(Dataset records Opens)
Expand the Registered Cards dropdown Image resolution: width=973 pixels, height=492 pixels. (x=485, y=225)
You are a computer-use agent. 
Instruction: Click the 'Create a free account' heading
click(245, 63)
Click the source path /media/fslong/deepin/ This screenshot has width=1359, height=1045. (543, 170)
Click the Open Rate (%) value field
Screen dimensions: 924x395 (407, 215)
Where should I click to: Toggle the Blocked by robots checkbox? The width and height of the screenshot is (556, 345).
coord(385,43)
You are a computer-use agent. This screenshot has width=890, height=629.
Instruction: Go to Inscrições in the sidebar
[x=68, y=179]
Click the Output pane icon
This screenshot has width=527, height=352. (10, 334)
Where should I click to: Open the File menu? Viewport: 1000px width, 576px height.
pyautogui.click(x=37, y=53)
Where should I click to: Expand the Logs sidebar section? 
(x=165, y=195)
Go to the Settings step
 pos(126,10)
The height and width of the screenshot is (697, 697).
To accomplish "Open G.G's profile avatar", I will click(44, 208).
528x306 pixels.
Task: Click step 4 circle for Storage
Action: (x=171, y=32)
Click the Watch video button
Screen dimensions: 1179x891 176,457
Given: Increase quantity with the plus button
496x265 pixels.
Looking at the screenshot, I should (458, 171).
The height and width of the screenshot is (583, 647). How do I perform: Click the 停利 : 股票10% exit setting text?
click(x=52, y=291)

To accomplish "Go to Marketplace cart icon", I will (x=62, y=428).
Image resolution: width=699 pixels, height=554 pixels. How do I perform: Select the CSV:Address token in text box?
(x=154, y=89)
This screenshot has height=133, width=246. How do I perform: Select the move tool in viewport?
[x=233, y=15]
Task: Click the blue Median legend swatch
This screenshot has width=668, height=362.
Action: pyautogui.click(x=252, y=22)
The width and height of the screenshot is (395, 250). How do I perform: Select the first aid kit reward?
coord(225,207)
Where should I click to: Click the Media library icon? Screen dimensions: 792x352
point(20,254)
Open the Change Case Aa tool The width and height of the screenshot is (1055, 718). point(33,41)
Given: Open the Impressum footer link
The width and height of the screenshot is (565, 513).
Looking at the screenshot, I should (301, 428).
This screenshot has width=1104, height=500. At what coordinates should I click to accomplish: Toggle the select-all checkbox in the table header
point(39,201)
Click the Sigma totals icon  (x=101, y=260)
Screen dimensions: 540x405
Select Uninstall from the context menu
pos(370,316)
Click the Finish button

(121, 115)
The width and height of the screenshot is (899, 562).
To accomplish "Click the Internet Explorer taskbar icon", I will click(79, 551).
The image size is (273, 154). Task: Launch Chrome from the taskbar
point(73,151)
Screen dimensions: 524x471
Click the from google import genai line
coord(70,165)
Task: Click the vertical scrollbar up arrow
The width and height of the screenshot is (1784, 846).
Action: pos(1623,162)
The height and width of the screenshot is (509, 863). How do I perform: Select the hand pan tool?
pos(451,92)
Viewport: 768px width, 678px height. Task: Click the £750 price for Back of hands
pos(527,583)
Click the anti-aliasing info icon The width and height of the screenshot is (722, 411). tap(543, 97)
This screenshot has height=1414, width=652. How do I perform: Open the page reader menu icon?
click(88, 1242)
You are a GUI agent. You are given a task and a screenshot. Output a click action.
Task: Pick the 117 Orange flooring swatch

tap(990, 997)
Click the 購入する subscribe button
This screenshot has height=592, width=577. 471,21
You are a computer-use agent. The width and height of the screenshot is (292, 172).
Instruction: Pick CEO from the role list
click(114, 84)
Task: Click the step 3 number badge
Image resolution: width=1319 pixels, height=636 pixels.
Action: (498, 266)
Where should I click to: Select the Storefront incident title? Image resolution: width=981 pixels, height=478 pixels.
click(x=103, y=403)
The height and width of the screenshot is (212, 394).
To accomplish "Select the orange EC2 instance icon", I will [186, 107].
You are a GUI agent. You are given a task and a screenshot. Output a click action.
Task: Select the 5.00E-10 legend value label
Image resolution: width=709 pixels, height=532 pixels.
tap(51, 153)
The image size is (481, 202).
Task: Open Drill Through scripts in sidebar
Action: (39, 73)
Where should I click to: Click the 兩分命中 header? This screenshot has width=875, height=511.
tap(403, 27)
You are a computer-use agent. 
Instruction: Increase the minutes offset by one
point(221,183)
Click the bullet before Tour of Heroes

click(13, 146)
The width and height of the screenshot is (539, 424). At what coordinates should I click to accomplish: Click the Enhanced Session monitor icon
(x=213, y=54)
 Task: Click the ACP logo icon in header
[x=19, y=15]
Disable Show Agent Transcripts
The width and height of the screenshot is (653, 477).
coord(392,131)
(Dataset records Closes)
What is needed is the full listing, reproduced exactly.

### Expected output
Expand the Registered Cards dropdown Image resolution: width=973 pixels, height=492 pixels. (x=485, y=225)
You are a computer-use agent. 
Instruction: Click the 'Create a free account' heading
click(245, 63)
Click the source path /media/fslong/deepin/ This screenshot has width=1359, height=1045. (543, 170)
Click the Open Rate (%) value field
Screen dimensions: 924x395 (407, 215)
Where should I click to: Toggle the Blocked by robots checkbox? The width and height of the screenshot is (556, 345).
coord(385,43)
You are a computer-use agent. This screenshot has width=890, height=629.
Instruction: Go to Inscrições in the sidebar
[x=68, y=179]
Click the Output pane icon
This screenshot has width=527, height=352. (10, 334)
Where should I click to: Open the File menu? Viewport: 1000px width, 576px height.
pyautogui.click(x=37, y=53)
Where should I click to: Expand the Logs sidebar section? 
(x=165, y=195)
Go to the Settings step
 pos(126,10)
The height and width of the screenshot is (697, 697).
To accomplish "Open G.G's profile avatar", I will click(44, 208).
528x306 pixels.
Task: Click step 4 circle for Storage
Action: (x=171, y=32)
Click the Watch video button
Screen dimensions: 1179x891 176,457
Given: Increase quantity with the plus button
496x265 pixels.
Looking at the screenshot, I should (458, 171).
The height and width of the screenshot is (583, 647). How do I perform: Click the 停利 : 股票10% exit setting text?
click(x=52, y=291)

To accomplish "Go to Marketplace cart icon", I will (x=62, y=428).
Image resolution: width=699 pixels, height=554 pixels. How do I perform: Select the CSV:Address token in text box?
(x=154, y=89)
This screenshot has height=133, width=246. How do I perform: Select the move tool in viewport?
[x=233, y=15]
Task: Click the blue Median legend swatch
This screenshot has width=668, height=362.
Action: pyautogui.click(x=252, y=22)
The width and height of the screenshot is (395, 250). How do I perform: Select the first aid kit reward?
coord(225,207)
Where should I click to: Click the Media library icon? Screen dimensions: 792x352
point(20,254)
Open the Change Case Aa tool The width and height of the screenshot is (1055, 718). point(33,41)
Given: Open the Impressum footer link
The width and height of the screenshot is (565, 513).
Looking at the screenshot, I should (301, 428).
This screenshot has width=1104, height=500. At what coordinates should I click to accomplish: Toggle the select-all checkbox in the table header
point(39,201)
Click the Sigma totals icon  (x=101, y=260)
Screen dimensions: 540x405
Select Uninstall from the context menu
pos(370,316)
Click the Finish button

(121, 115)
The width and height of the screenshot is (899, 562).
To accomplish "Click the Internet Explorer taskbar icon", I will click(79, 551).
The image size is (273, 154). Task: Launch Chrome from the taskbar
point(73,151)
Screen dimensions: 524x471
Click the from google import genai line
coord(70,165)
Task: Click the vertical scrollbar up arrow
The width and height of the screenshot is (1784, 846).
Action: pos(1623,162)
The height and width of the screenshot is (509, 863). How do I perform: Select the hand pan tool?
pos(451,92)
Viewport: 768px width, 678px height. Task: Click the £750 price for Back of hands
pos(527,583)
Click the anti-aliasing info icon The width and height of the screenshot is (722, 411). tap(543, 97)
This screenshot has height=1414, width=652. How do I perform: Open the page reader menu icon?
click(88, 1242)
You are a GUI agent. You are given a task and a screenshot. Output a click action.
Task: Pick the 117 Orange flooring swatch

tap(990, 997)
Click the 購入する subscribe button
This screenshot has height=592, width=577. 471,21
You are a computer-use agent. The width and height of the screenshot is (292, 172).
Instruction: Pick CEO from the role list
click(114, 84)
Task: Click the step 3 number badge
Image resolution: width=1319 pixels, height=636 pixels.
Action: (498, 266)
Where should I click to: Select the Storefront incident title? Image resolution: width=981 pixels, height=478 pixels.
click(x=103, y=403)
The height and width of the screenshot is (212, 394).
To accomplish "Select the orange EC2 instance icon", I will [186, 107].
You are a GUI agent. You are given a task and a screenshot. Output a click action.
Task: Select the 5.00E-10 legend value label
Image resolution: width=709 pixels, height=532 pixels.
tap(51, 153)
The image size is (481, 202).
Task: Open Drill Through scripts in sidebar
Action: (39, 73)
Where should I click to: Click the 兩分命中 header? This screenshot has width=875, height=511.
tap(403, 27)
You are a computer-use agent. 
Instruction: Increase the minutes offset by one
point(221,183)
Click the bullet before Tour of Heroes

click(13, 146)
The width and height of the screenshot is (539, 424). At what coordinates should I click to accomplish: Click the Enhanced Session monitor icon
(x=213, y=54)
 Task: Click the ACP logo icon in header
[x=19, y=15]
Disable Show Agent Transcripts
The width and height of the screenshot is (653, 477).
coord(392,131)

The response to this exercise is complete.